**AIM OF THE TASK:** Return, word for word, only the lines of the data below that lie between the line with "Collapse the Ad group 1 estimates card" and the line with "This screenshot has height=668, width=1346.", those two lines included.
=== SUPPLIED MATERIAL ===
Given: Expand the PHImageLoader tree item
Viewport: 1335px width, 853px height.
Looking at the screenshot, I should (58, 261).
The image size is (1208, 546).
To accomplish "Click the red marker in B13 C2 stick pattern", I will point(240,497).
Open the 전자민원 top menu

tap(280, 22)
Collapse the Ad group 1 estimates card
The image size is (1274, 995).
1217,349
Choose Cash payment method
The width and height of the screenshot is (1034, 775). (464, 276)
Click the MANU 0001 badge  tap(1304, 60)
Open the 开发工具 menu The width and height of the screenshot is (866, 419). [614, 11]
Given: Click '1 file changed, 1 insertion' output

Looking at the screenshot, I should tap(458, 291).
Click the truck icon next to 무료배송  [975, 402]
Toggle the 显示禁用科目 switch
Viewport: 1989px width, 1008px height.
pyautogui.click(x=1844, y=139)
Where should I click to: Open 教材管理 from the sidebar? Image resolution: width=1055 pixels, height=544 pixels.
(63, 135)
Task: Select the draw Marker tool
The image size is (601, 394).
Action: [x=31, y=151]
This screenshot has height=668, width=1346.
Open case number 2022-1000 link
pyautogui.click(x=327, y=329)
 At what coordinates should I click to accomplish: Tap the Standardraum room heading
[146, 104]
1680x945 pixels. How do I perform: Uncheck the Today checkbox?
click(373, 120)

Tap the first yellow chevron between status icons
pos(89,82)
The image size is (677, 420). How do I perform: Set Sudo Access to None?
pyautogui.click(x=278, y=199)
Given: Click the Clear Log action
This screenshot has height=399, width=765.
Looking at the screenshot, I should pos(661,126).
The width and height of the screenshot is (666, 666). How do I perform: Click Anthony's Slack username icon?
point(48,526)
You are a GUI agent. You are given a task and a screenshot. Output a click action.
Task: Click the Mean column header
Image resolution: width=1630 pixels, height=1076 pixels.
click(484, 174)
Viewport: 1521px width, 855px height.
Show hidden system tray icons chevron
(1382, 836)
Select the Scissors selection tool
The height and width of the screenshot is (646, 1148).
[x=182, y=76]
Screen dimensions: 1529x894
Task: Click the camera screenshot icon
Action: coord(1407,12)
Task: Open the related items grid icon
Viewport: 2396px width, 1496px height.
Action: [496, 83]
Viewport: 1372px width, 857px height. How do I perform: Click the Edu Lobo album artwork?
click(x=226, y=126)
===
**FINISHED EXERCISE:**
Collapse the Ad group 1 estimates card
The image size is (1274, 995).
1217,349
Choose Cash payment method
The width and height of the screenshot is (1034, 775). (464, 276)
Click the MANU 0001 badge  tap(1304, 60)
Open the 开发工具 menu The width and height of the screenshot is (866, 419). [614, 11]
Given: Click '1 file changed, 1 insertion' output

Looking at the screenshot, I should tap(458, 291).
Click the truck icon next to 무료배송  [975, 402]
Toggle the 显示禁用科目 switch
Viewport: 1989px width, 1008px height.
pyautogui.click(x=1844, y=139)
Where should I click to: Open 教材管理 from the sidebar? Image resolution: width=1055 pixels, height=544 pixels.
(63, 135)
Task: Select the draw Marker tool
The image size is (601, 394).
Action: [x=31, y=151]
This screenshot has height=668, width=1346.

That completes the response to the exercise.